Great animation of a Fabry-Perot Interferometer | Credit: YouTube

Two other points worth noting: first, May's conclusion that the zodiacal dust cloud originates from the asteroid belt is supported by observations made by the Infrared Astronomical Satellite (IRAS) in 1983, which revealed that the dust cloud had an internal structure of concentric disks, many of which lined up with known asteroid clusters. And second, why did astronomers believe that the zodiacal dust cloud had to "originate" from some source in the first place? Couldn't it have just been leftovers from the formation of the solar system? The reason is that if it weren't being constantly replenished, such a diffuse cloud of tiny particles would be washed out of the solar system within a few hundred thousand to a few million years by two forces: 1) solar wind would easily push the dust cloud off into interstellar space, and 2) another phenomenon known as Poynting-Robertson drag, whereby solar radiation reduces the angular momentum of an orbiting dust particle, causing it to fall into the sun.
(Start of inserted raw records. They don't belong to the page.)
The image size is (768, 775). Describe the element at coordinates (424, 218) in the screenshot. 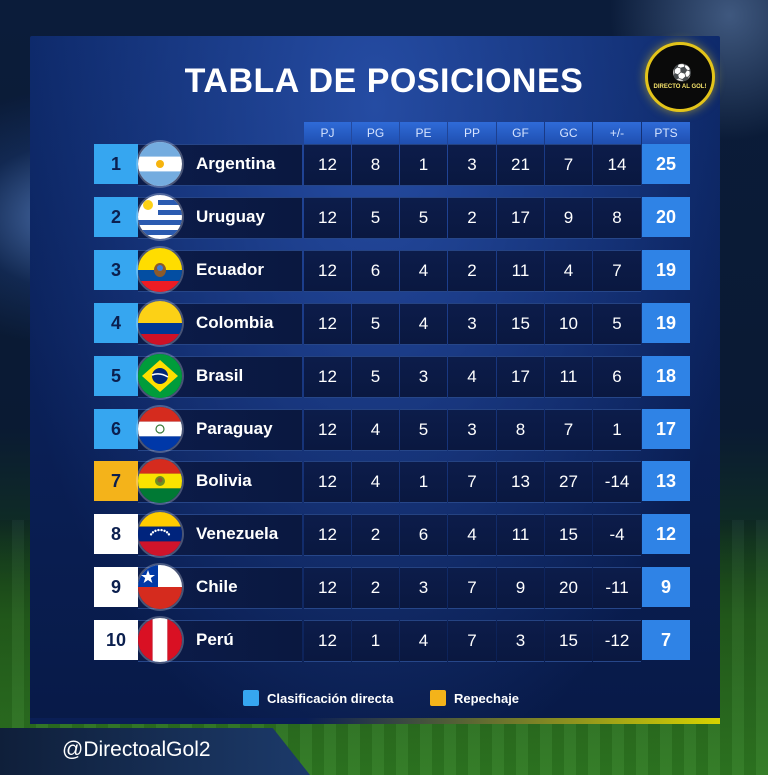

I see `stat-pe: 5` at that location.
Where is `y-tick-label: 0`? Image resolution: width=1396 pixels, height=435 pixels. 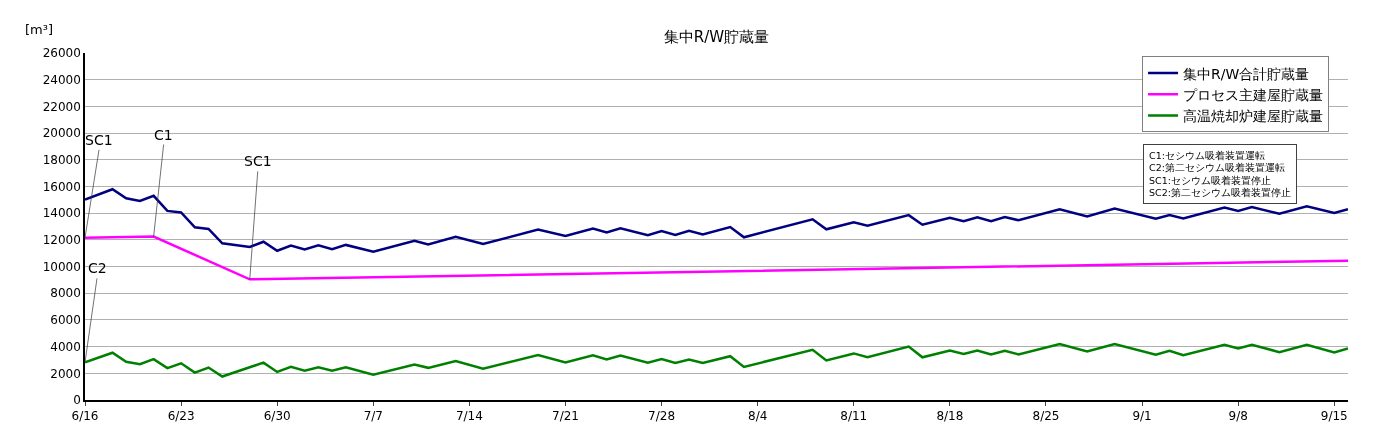 y-tick-label: 0 is located at coordinates (77, 400).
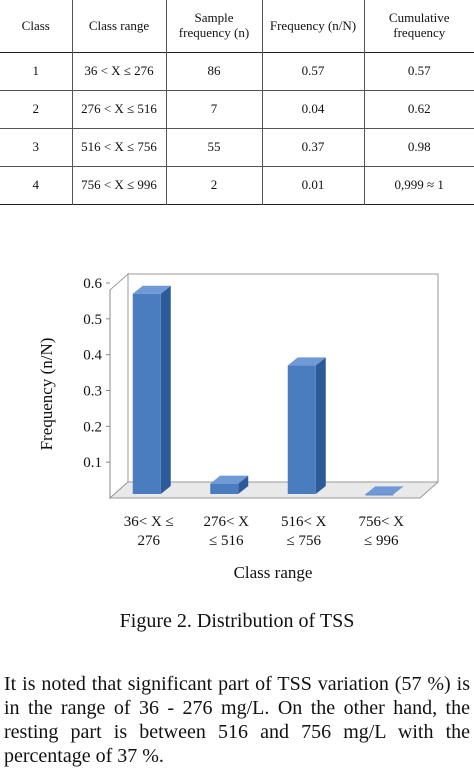  Describe the element at coordinates (92, 356) in the screenshot. I see `y-tick-label: 0.4` at that location.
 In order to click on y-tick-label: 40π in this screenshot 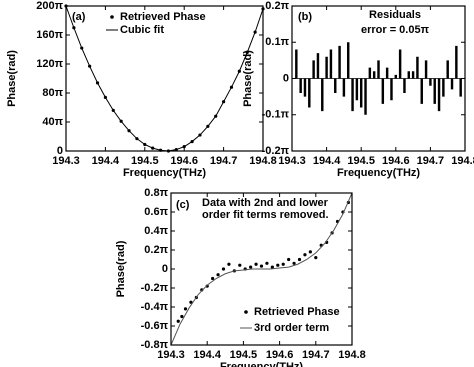, I will do `click(52, 122)`.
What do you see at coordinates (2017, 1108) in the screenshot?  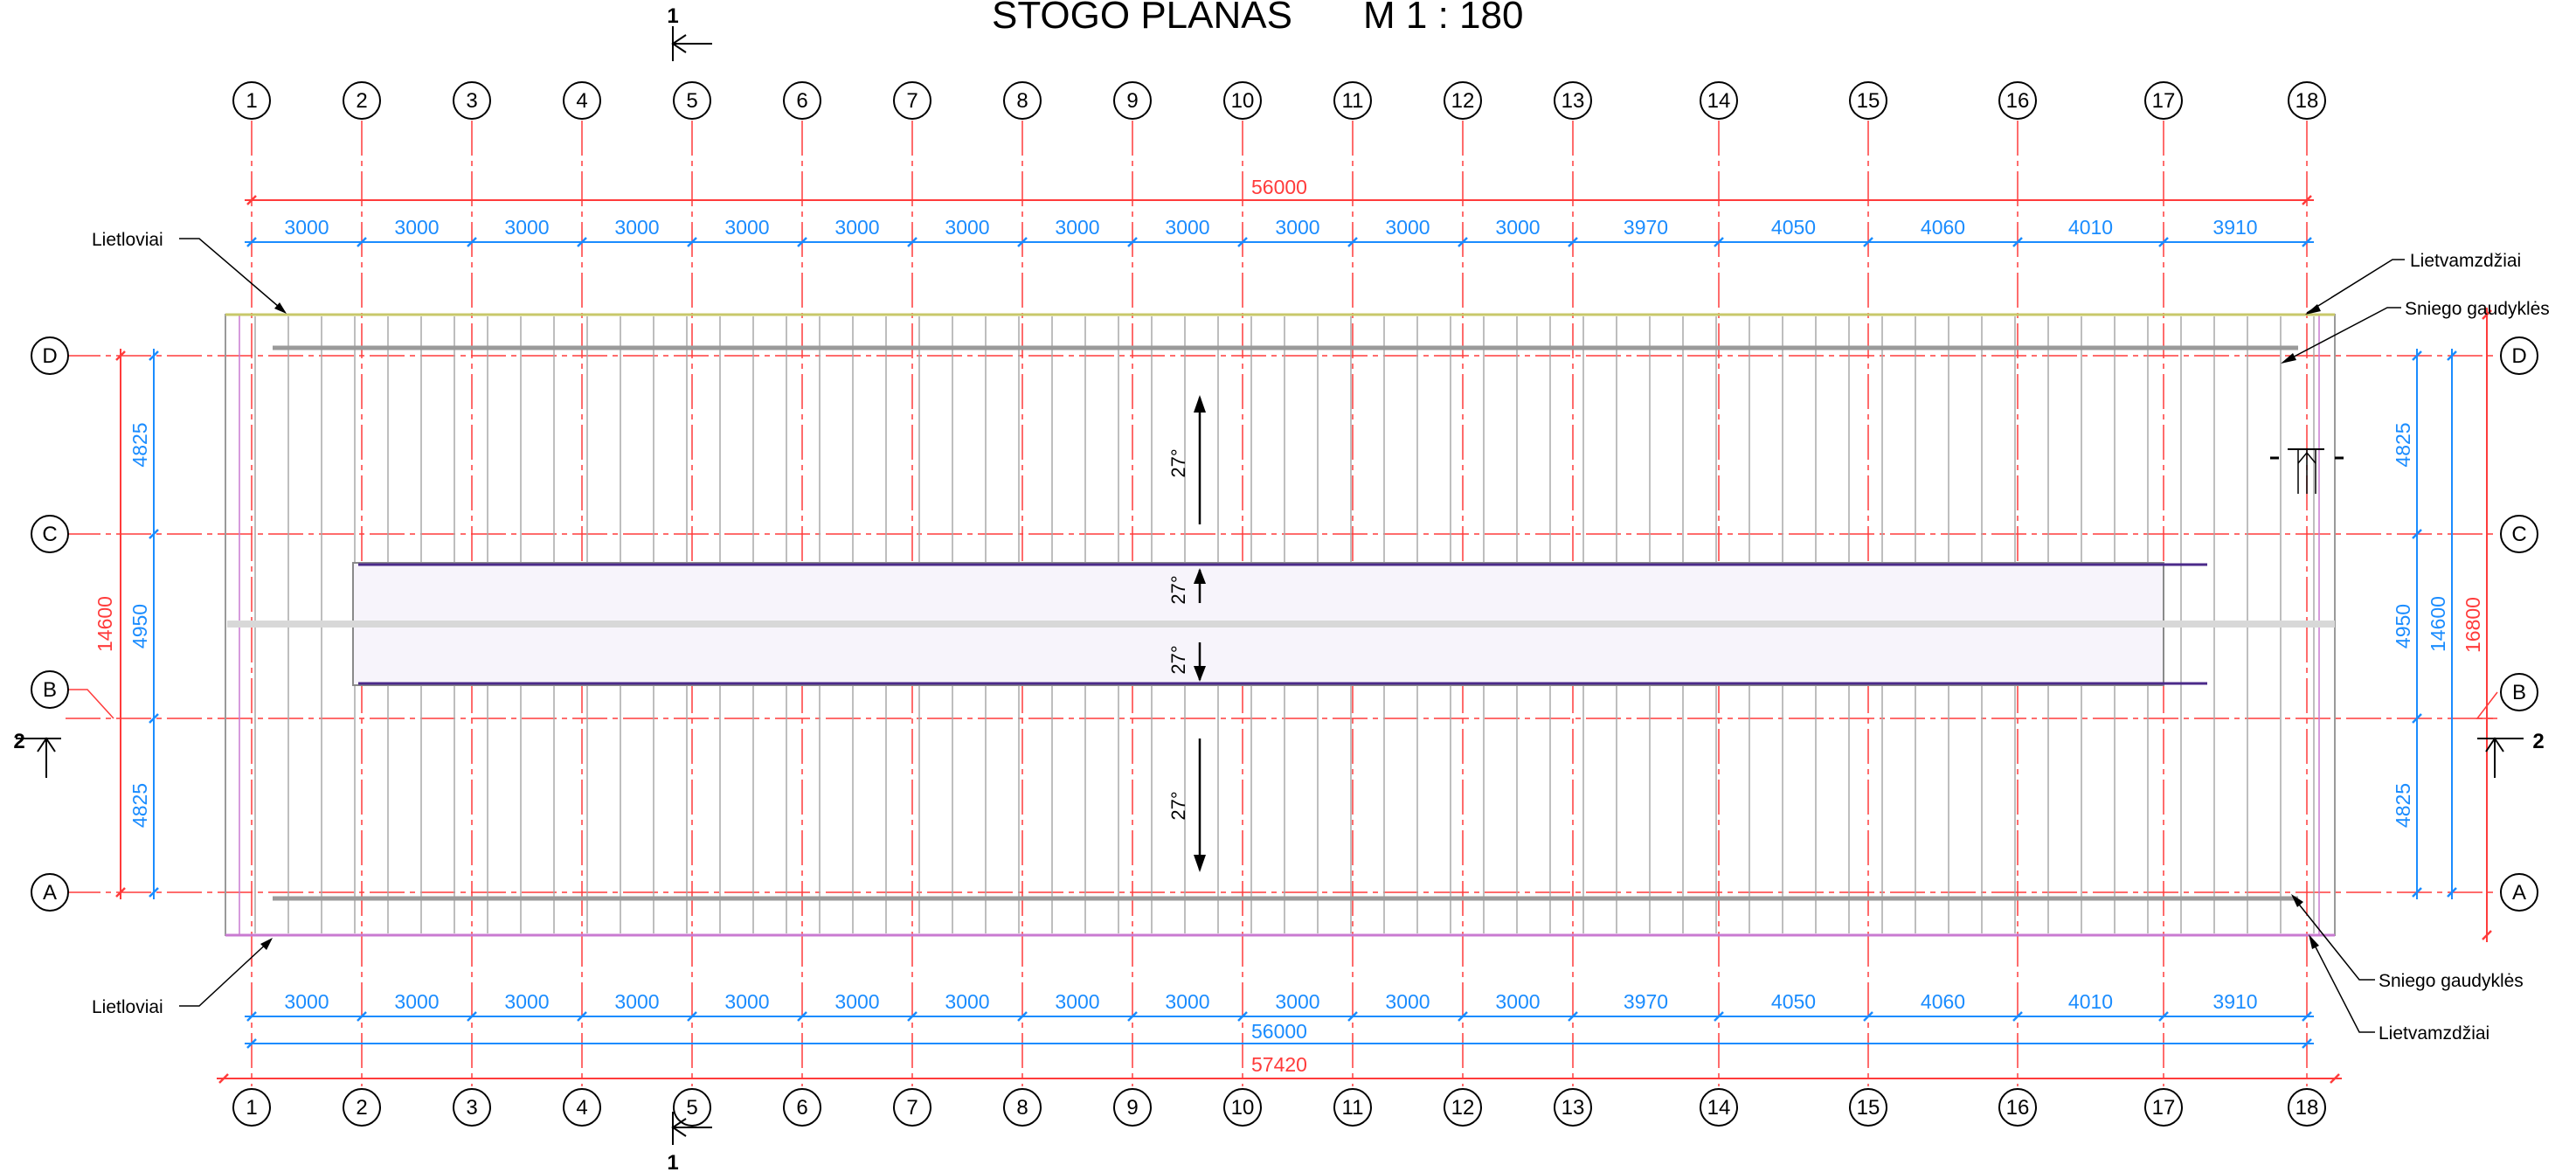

So the fact there is a dust cloud within the vicinity of the Earth, billions of years after the formation of the solar system, means it had to be produced relatively recently

The zodiacal dust cloud, as illustrated in May's thesis

There's a cool Wikipedia page titled "List of Celebrities With Advanced Degrees", and I saw that Dexter Holland, the lead singer for the band The Offspring (another band I like) has a Ph.D. in molecular biology, which is pretty neat! So, if Brian May can get his Ph.D. in astrophysics at the age of 60, then that means I have 35 more years to supplement my bachelors in finance with a degree in aerospace engineering!